> Text to read
***
Among the treats: issue #4’s Midwest/Chicago/D.C. report (raise your hand if you remember The Embarrassment, Sport of Kings and The Nurses, from each of those cities respectively); #8’s roundup of independent record labels (e.g., New Alliance, SST, Touch & Go, DB, Dischords, Propeller, ROIR); #8’s lengthy interview conducted by Calvin Johnson with Olympia’s Supreme Cool Beings; #3’s musical tourist guide to NYC, offering not only helpful tips to which clubs one should check out while visiting the city but also suggesting where you might sell your wares should you arrive with a stash of ‘zines. Oh, and let’s not forget the cassettes….
***
> Data shown
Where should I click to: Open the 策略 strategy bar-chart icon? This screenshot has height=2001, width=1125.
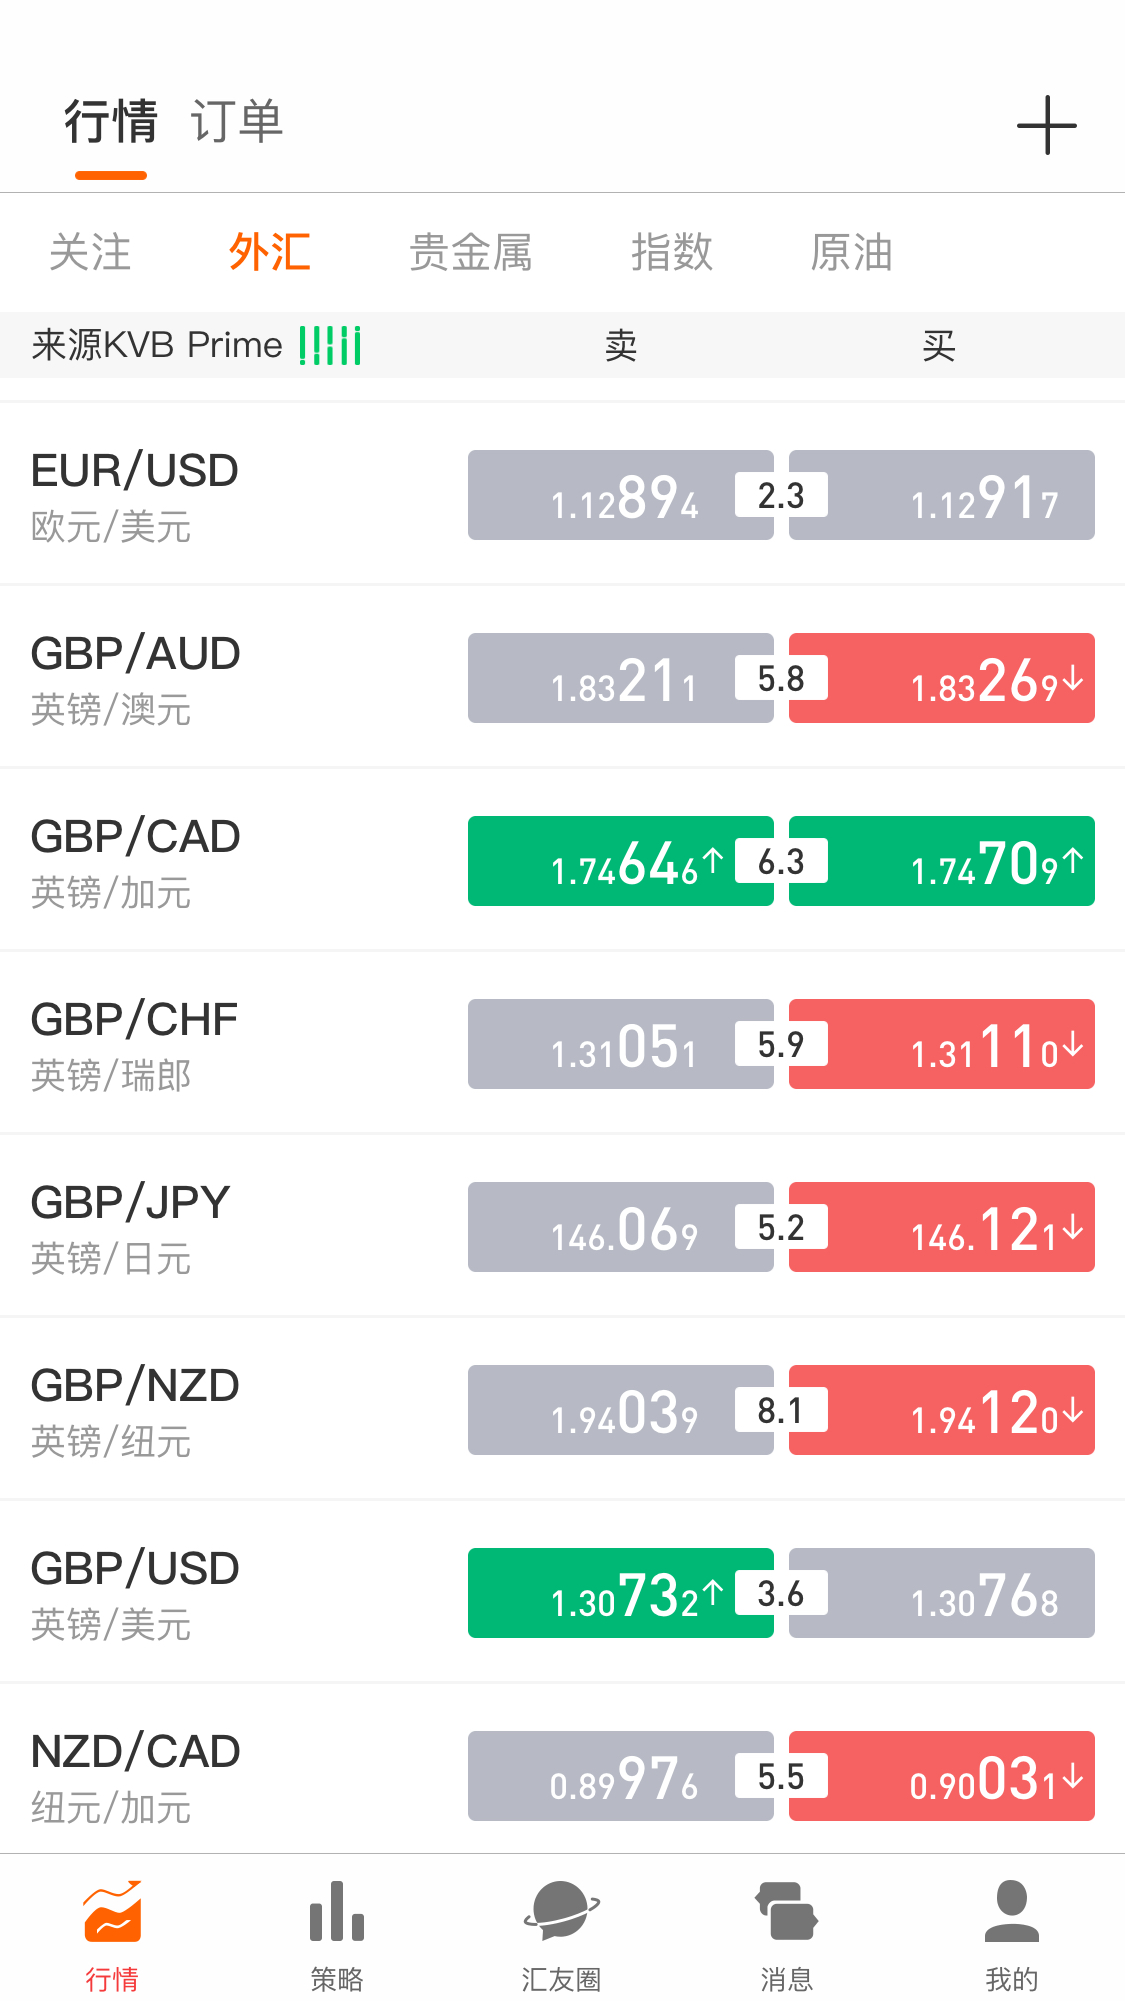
***
> Problem
Transcribe the paragraph about the treats found in the numbered issues word for word, from start to finish.

> Task solution
Among the treats: issue #4’s Midwest/Chicago/D.C. report (raise your hand if you remember The Embarrassment, Sport of Kings and The Nurses, from each of those cities respectively); #8’s roundup of independent record labels (e.g., New Alliance, SST, Touch & Go, DB, Dischords, Propeller, ROIR); #8’s lengthy interview conducted by Calvin Johnson with Olympia’s Supreme Cool Beings; #3’s musical tourist guide to NYC, offering not only helpful tips to which clubs one should check out while visiting the city but also suggesting where you might sell your wares should you arrive with a stash of ‘zines. Oh, and let’s not forget the cassettes….